Avanti c’era posto

[di Ernesto Giacomino]

Garofalo198-01

Platea o galleria. Legno o poltroncine. Il ridotto per militari e ragazzi. La pausa al primo tempo, che diventava crocchiare di patatine per buona parte del secondo. Lo “schiocco” di chiusura dell’oblò gigante del Garofalo, lassù, al centro esatto del tetto: occhio con ciglia di lampadine messo a separare la folla dalla maestosa imprevedibilità del cielo aperto.
Fino all’incalzare degli anni ’80 di cinema, a Battipaglia, ce n’erano ben quattro. I tre “commerciali” – Garofalo, Alambra, e un Esperia non ancora a bollino rosso – più il Bertoni, il “cinema dei preti”, con proiezioni domenicali semigratis a esclusivo appannaggio della clientela under 18: dai vecchi film di Disney alla fantascienza di nicchia (pellicole fuori circuito di quando Spider-man si chiamava ancora Uomo Ragno e se la spassava senza troppi traumi esistenziali), passando per classici della cinematografia religiosa come I Dieci Comandamenti, Marcellino Pane e Vino, Fratello Sole Sorella Luna.

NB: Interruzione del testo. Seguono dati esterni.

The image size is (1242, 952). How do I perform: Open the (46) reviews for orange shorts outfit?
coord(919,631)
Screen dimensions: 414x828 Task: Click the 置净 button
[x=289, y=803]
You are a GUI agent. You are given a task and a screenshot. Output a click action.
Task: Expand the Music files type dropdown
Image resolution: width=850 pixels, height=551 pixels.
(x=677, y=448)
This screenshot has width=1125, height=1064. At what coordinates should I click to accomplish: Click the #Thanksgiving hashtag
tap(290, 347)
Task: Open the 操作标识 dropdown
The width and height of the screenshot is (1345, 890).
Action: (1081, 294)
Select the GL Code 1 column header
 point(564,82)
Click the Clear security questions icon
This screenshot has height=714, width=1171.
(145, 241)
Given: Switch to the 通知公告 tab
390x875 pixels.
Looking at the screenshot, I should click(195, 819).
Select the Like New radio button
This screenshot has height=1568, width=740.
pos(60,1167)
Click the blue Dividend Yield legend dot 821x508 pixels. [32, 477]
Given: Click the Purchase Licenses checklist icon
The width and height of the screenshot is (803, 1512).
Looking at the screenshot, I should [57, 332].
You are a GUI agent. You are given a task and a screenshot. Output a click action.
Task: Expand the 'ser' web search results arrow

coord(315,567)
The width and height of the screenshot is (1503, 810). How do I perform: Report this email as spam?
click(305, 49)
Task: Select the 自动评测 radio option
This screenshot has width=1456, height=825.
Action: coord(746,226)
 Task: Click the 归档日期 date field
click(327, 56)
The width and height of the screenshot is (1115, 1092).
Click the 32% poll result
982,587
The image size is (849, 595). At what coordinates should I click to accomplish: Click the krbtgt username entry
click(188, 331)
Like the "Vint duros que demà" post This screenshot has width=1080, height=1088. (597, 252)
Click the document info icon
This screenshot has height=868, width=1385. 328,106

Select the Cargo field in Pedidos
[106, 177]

Quattro sale cinematografiche che – considerando una media, nell’intera provincia, di meno di una per comune – rappresentavano un record conteso solo dalla vicina Salerno.Tutte lì, in pieno centro, fruibili in pochi passi dall’universalità della popolazione: single, coppie, famiglie, adulti, ragazzi, non classificati. E utilizzate, alternativamente, anche come altro: mitici, ad esempio, gli spettacoli teatrali del Garofalo (col palcoscenico calcato da artisti del calibro dei De Filippo o dei Giuffré), come i concerti all’Alambra (le cui mura – ora, ahia, scaffali di detersivi e cibarie – hanno ospitato le note della PFM, del Banco o de Le Orme). Insomma: la cultura, una volta, era quella di un cinema educato, accomodante, non assolutista. La sala di proiezione esisteva non in funzione della semplice visione di qualcosa, ma come costola di concetti più semplici e sereni quali aggregazione e convivialità. Non ci si organizzava, per andare al cinema, perché il cinema non sostituiva l’uscita con amici o parenti: semplicemente, la accresceva. Nessuna pianificazione, nessuna seduta snervante in Internet per accaparrarsi biglietti e prime file, nessuna trasferta o imbottigliamento nel traffico o ricerca spasmodica di un parcheggio libero. C’era il passeggio a via Italia o via Roma, la puntata in rosticceria, la buttata d’occhio alle locandine: piace, non piace, si entra, si rimanda. Un tassello, uno dei tanti, messo a completamento della creazione di una serata.

Non abbiamo più cinema, a Battipaglia come altrove. Ma forse qui la circostanza è più luttuosa, drammatica, desolante: non mancano semplici edifici, ormai, ma interi pezzi della memoria cittadina. Chiuso il Garofalo, trasformati in altro l’Alambra e l’Esperia, per un po’ ha provato a resistere solo il Bertoni. Davide contro Golia, no? Ma senza l’inaspettata vittoria con fionda e pietra. Qui è andato tutto secondo copione: la logica dei multisala che, a lungo andare, ha macinato, straziato, violentato la dimensione ludica del grande schermo per portarla nell’alveo della massificazione, del prodotto industriale, della clientela ormai standardizzata che ha sostituito l’identità tra svago e tempo libero con l’ossimoro tra fretta e tempo perso.